28年間生きてきて、ひとりで旅をした経験がないことが、なんだかもったいない気がして。
美術館や兼六園など視覚的に楽しめる観光地が多いこと、
ご飯が美味しいで有名なことから、
行き先は金沢にした。
旅のエッセイを書くときは、
ディテールを書きすぎず、なにかひとつ大きな事件を取り上げるのがコツ、
と尊敬するひきた よしあき先生の講座で学んだ。
その講座内容を大いに無視して、
思い出の手触りを忘れたくない一心で、
旅の記録を綴りたいと思う。
ひきた先生、学ぶ姿勢は人一倍あります。
9月23日、5:00のアラームより20分も早く目が覚めた。
こんなこと、年に数回あるかないかだろう。
外はあいにくの雨だった。
8時の新幹線に乗る前に、
東京駅のTHE STANDARD BAKERS TOKYOで朝食用のパンを買う。
新幹線に乗るのは何年ぶりかな、
たどれない記憶は、ウイルスが猛威を振るっている年数と比例する。
窓側の指定席に座り、
出発してすぐに明太子フォカッチャとクリームパンを頬張った。
グルメな後輩がおすすめしてくれたお店のパン、
美味しくないわけなんてない。
益田ミリの小説『一度だけ』を選んだのは、
たまたま手にした小説の、たまたま開いたページに、
金沢について書いてあったからである。
読んでみたい作者だったし、金沢について書いてあるし、
新幹線のお供にぴったりだと、古本屋でひとり運命を感じてしまった。
『まだ見ぬ自分に出会うための物語』というコピーどおり、いまの自分にぴったりの本。
つい夢中になり、あっという間に読み終えてしまった。
空腹との戦い
3時間後に金沢へ降り立つと、
いよいよマスクの下では表情筋が管理できなくなる。
着いたらまずは海鮮と決めていたので、
おすすめしてもらった、もりもり寿し 金沢駅前店へ直行。
11時開店で10分後に整理券を取ったにも関わらず、77番という数字に驚愕する。
待ちたい、待つ時間がもったいない、でもお腹はぐうぐう鳴っているという葛藤をしばらくし、諦めてホテルへ荷物を預けに行く。

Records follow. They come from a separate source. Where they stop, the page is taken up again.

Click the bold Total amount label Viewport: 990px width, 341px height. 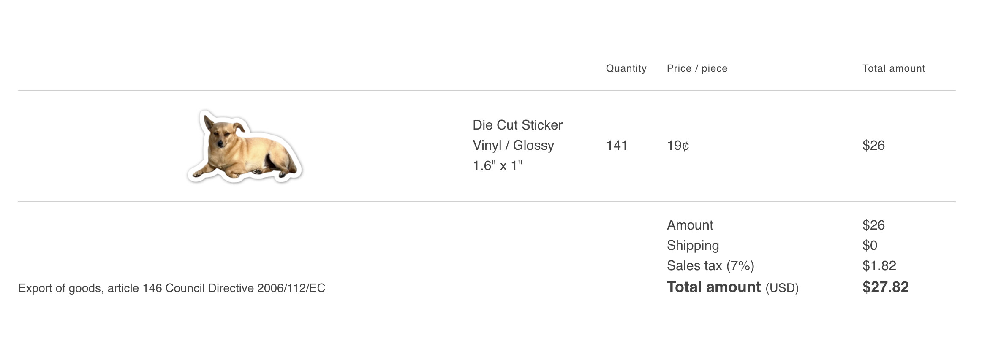click(713, 287)
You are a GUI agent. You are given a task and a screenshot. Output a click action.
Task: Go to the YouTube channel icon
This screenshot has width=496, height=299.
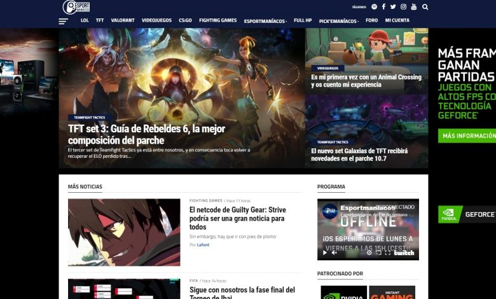[x=413, y=7]
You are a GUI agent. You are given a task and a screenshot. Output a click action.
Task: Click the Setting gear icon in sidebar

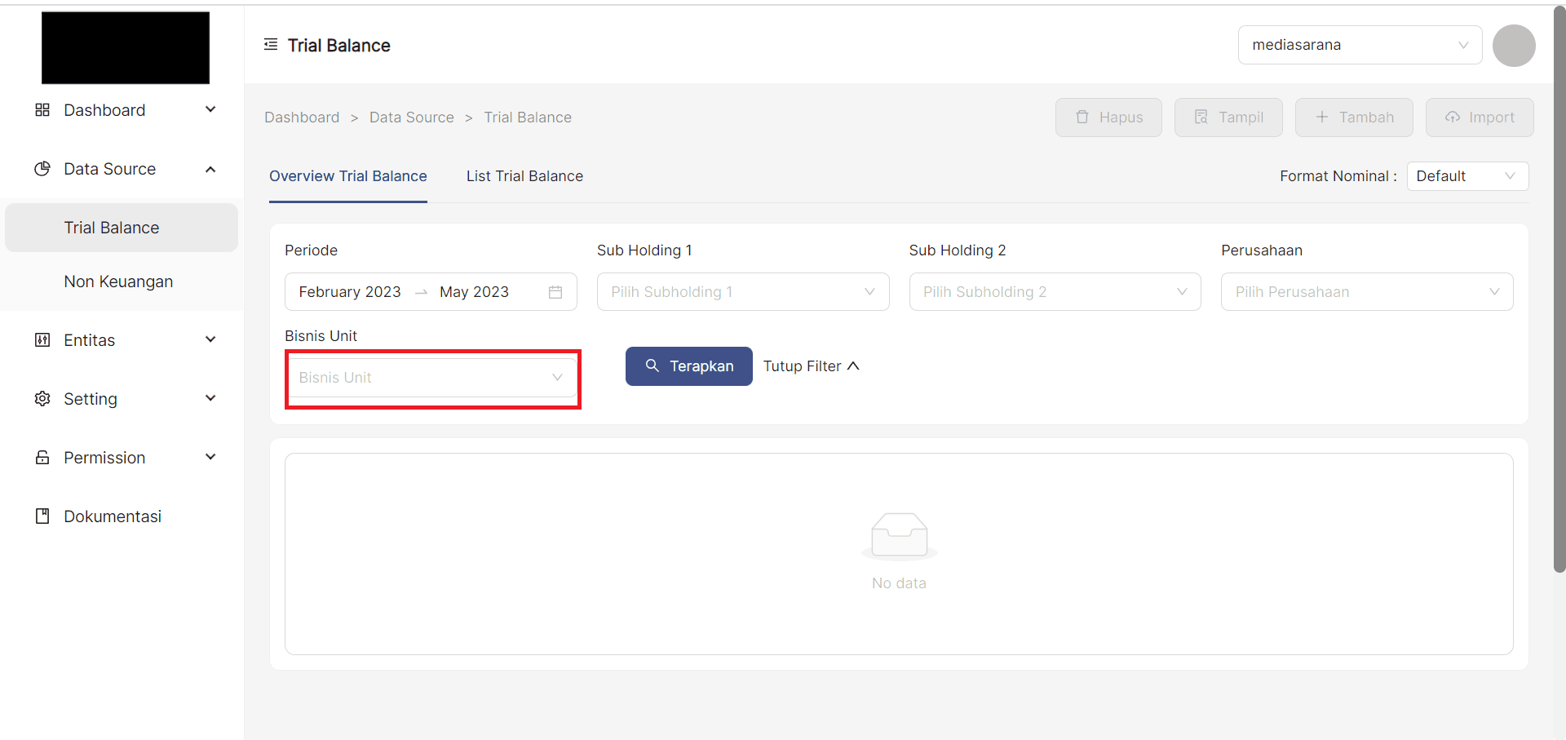(x=42, y=399)
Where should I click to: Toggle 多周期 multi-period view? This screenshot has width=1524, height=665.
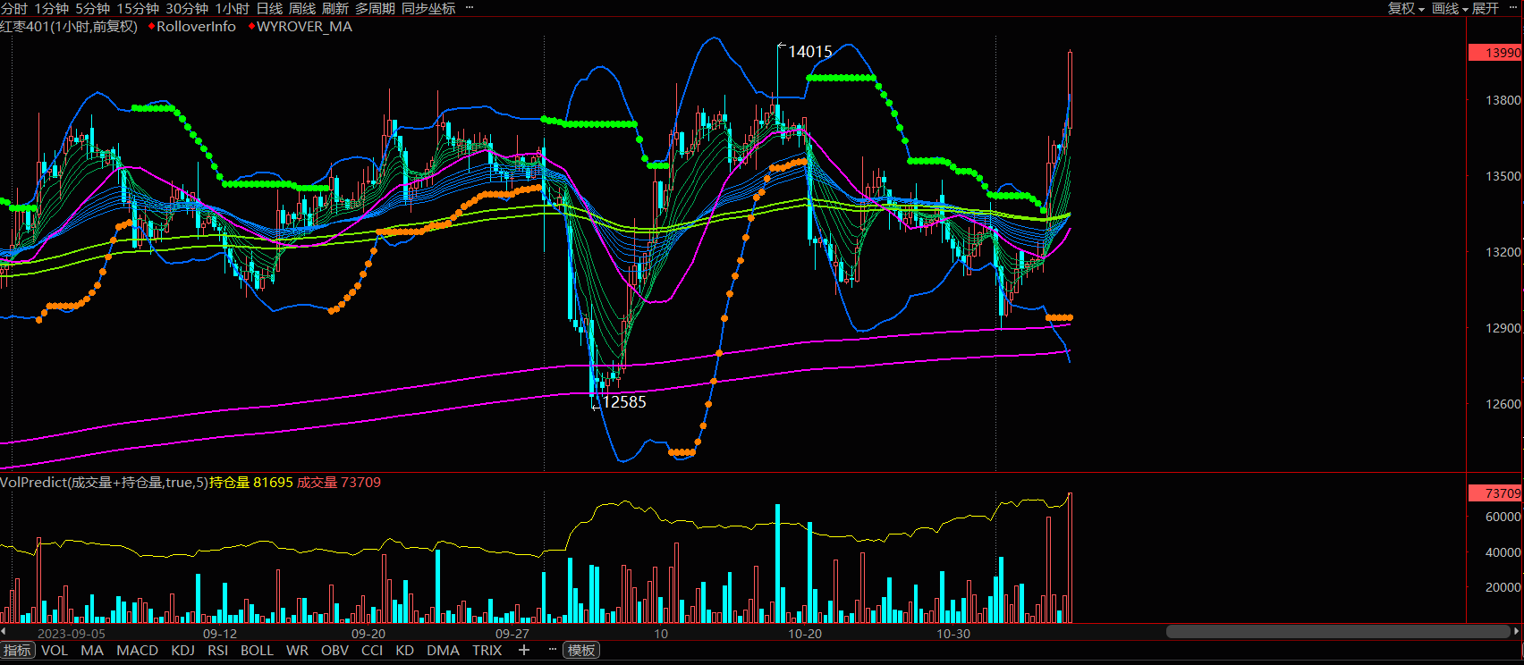click(375, 8)
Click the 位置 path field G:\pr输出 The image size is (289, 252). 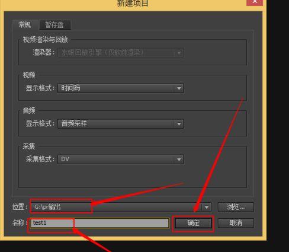click(x=121, y=207)
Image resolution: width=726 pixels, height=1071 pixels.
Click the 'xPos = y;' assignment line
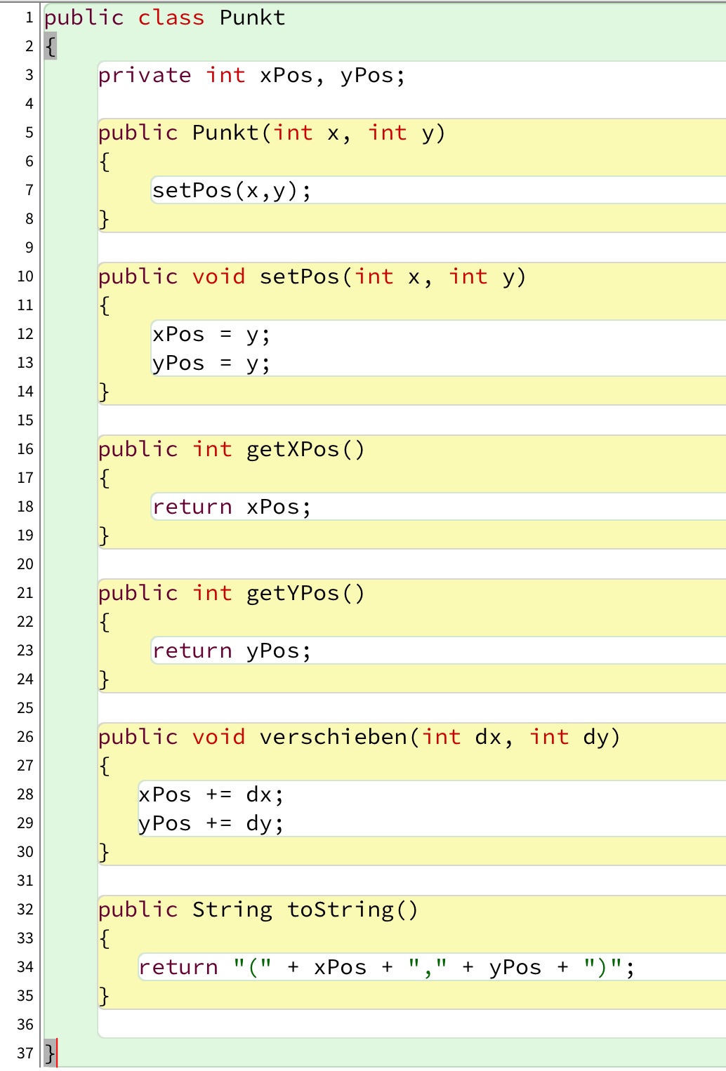pos(211,334)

今回宿泊したホテルは、ホテル・トリフィート金沢さん。
ホテルについては別で記事を書くので、詳細はまた。
気を取り直して、海鮮といえばやっぱり近江町市場!ということで、早速金沢周遊バスで向かう。
お昼どきということもあり、どこも大行列、大賑わい。
楽しさで空腹なんて忘れちゃいそうっ☆
なんてことはなく、急いで入れるところはないかきょろきょろ。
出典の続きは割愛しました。